Revelation Biosciences, Inc. announced that the Special Meeting of Stockholders is being adjourned to January 30, 2023 to provide stockholders with additional time to vote on the proposals to approve an amendment to the amended and restated Company’s Certificate of Incorporation to authorize additional shares of common stock, to effect a reverse stock split, and to ratify the appointment of Baker Tilly US, LLP as the Company’s independent registered public accountants. You may refer to the proxy statement previously filed with the SEC for any additional information

 

Your vote is very important. The Board of Directors recommends you vote in support of the proposals.

 

The Board believes that the availability of additional authorized shares of common stock is required for several reasons including, but not limited to, the additional flexibility to issue common stock for a variety of general corporate purposes as the Board may determine to be desirable including, without limitation, future financings, investment opportunities, acquisitions, or other distributions and stock splits (including splits effected through the declaration of stock dividends).

 

The Board believes that effecting the Reverse Stock Split would increase the price of our common stock which would, among other things, help us to:

Meet certain listing requirements of the Nasdaq Capital Market;
Appeal to a broader range of investors to generate greater interest in the Company; and
Improve perception of our common stock as an investment security.

 

Since these proposals require an affirmative vote of a majority of the outstanding shares for passage, by not responding with your vote you are essentially opposing these proposals.

 

Therefore, we urge our stockholders who have not yet executed their vote to please do so.

 

Please vote your shares of stock now so that your vote can be counted without delay.
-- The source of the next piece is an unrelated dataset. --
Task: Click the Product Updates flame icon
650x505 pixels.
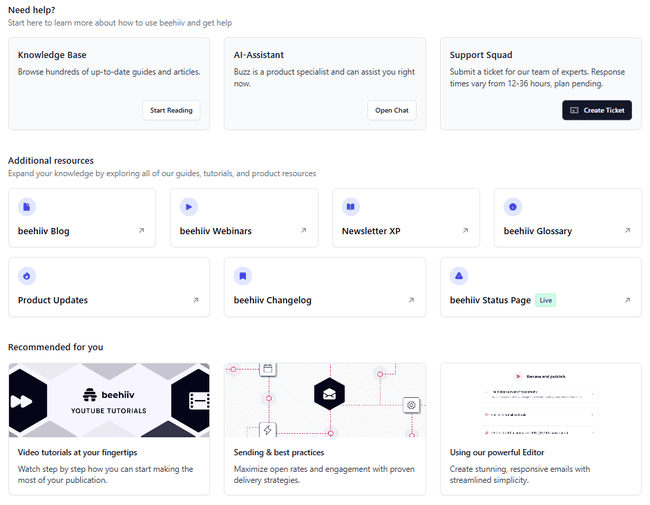Action: [27, 276]
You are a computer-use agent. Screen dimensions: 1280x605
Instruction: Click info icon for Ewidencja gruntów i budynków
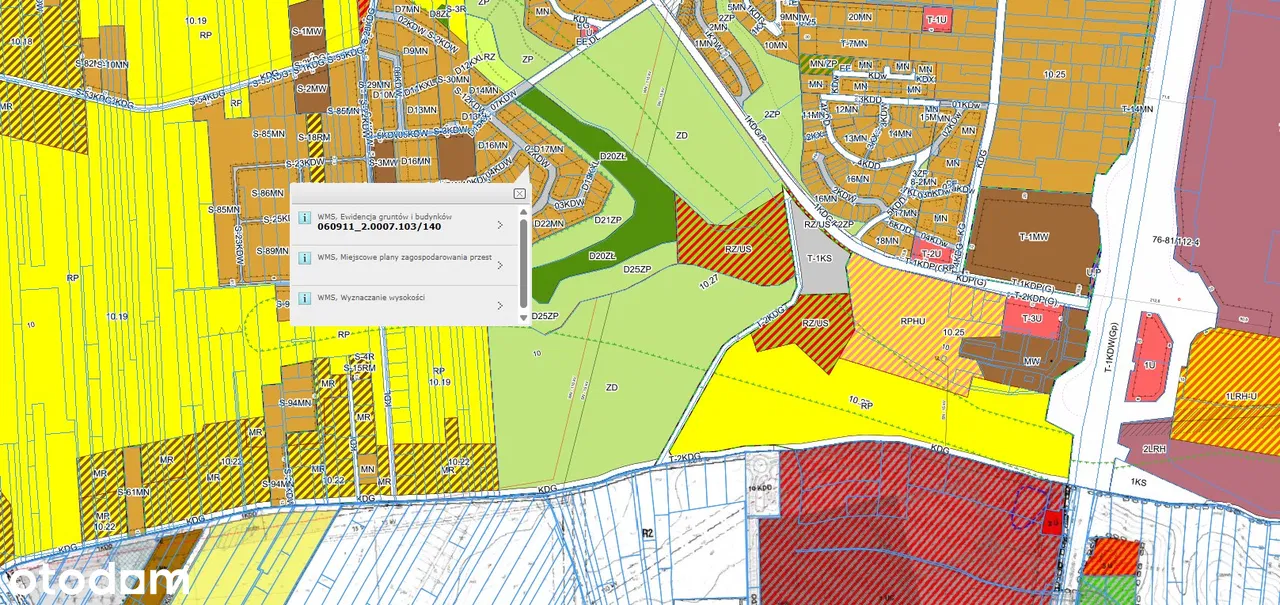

Voting is easy. You may use one of the options below to ensure that your vote is promptly recorded in time for the Special Meeting:

 

VOTE BY TOUCH-TONE PHONE: You may cast your vote by calling the toll-free number on the enclosed proxy card. Follow the instructions on your proxy card to cast your vote.

 

VOTE VIA THE INTERNET: You may cast your vote by logging onto the website identified on the enclosed proxy card and following the instructions on the screen.

 

VOTE BY MAIL: You may cast your vote by mail by completing, signing, dating, and mailing the enclosed proxy card in the prepaid postage return envelope provided.

 

If you have any questions or require further assistance in voting your shares, please contact our proxy solicitation agent Advantage Proxy toll-free at 877-870-8565.

 

Sincerely,

/s/ James Rolke

 

James Rolke

Director and Chief Executive Officer

 

IF YOU HAVE RECENTLY MAILED YOUR PROXY CARD OR CAST YOUR VOTE BY PHONE OR INTERNET,

PLEASE ACCEPT OUR THANKS AND DISREGARD THIS REQUEST.